Glassy states and microphase separation in cross-linked homopolymer blends
Christian Wald (1), Annette Zippelius (1), and Paul M. Goldbart (2), ((1) Universitaet Goettingen, (2) University of Illinois at Urbana-Champaign)

TL;DR
This paper models the glassy states and microphase separation in cross-linked homopolymer blends using a Landau approach, revealing how gelation influences stability and prevents complete demixing, leading to microphase separation.
Contribution
It introduces a coupled Landau theory to analyze how cross-linking affects phase separation and stability in homopolymer blends, highlighting the role of gelation in microphase formation.
Findings
Gelation enhances blend stability against demixing.
Microphase separation occurs at a finite length scale due to network rigidity.

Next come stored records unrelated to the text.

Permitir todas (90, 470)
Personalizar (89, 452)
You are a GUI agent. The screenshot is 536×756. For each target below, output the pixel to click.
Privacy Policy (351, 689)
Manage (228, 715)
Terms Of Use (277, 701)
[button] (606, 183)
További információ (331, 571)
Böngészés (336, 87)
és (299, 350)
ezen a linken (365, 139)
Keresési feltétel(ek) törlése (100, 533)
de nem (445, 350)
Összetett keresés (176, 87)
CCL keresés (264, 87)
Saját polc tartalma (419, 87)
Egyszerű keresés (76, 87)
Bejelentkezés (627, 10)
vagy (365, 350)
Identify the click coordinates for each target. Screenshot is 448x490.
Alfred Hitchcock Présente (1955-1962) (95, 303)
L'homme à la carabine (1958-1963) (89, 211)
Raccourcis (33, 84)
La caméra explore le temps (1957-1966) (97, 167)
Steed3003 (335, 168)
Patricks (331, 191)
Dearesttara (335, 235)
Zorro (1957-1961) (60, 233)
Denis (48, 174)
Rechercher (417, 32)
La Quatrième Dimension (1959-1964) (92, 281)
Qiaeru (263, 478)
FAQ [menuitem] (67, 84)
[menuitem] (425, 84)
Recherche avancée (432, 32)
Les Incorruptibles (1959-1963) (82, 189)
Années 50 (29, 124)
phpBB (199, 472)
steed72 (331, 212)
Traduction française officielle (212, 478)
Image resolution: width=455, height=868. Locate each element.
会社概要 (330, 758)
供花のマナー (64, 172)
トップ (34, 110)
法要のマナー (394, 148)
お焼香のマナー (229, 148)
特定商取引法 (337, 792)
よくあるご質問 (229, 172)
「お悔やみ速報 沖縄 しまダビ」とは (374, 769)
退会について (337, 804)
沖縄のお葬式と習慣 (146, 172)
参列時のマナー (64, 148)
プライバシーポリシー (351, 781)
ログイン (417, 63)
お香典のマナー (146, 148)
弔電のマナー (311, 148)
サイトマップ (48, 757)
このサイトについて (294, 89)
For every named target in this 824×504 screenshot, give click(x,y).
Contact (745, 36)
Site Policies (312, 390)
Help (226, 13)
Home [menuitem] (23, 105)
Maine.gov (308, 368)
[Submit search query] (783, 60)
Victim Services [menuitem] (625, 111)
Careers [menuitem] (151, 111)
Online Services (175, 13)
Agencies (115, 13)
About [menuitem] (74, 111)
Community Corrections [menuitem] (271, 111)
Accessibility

Complete demixing is prevented by gelation, leading to microphase structures.
Abstract
The physical properties of blends of distinct homopolymers, cross-linked beyond the gelation point, are addressed via a Landau approach involving a pair of coupled order-parameter fields: one describing vulcanisation, the other describing local phase separation. Thermal concentration fluctuations, present at the time of cross-linking, are frozen in by cross-linking, and the structure of the resulting glassy fluctuations is analysed at the Gaussian level in various regimes, determined by the relative values of certain physical length-scales. The enhancement, due to gelation, of the stability of the blend with respect to demixing is also analysed. Beyond the corresponding stability limit, gelation prevents complete demixing, replacing it by microphase separation, which occurs up to a length-scale set by the rigidity of the network, as a simple variational scheme reveals.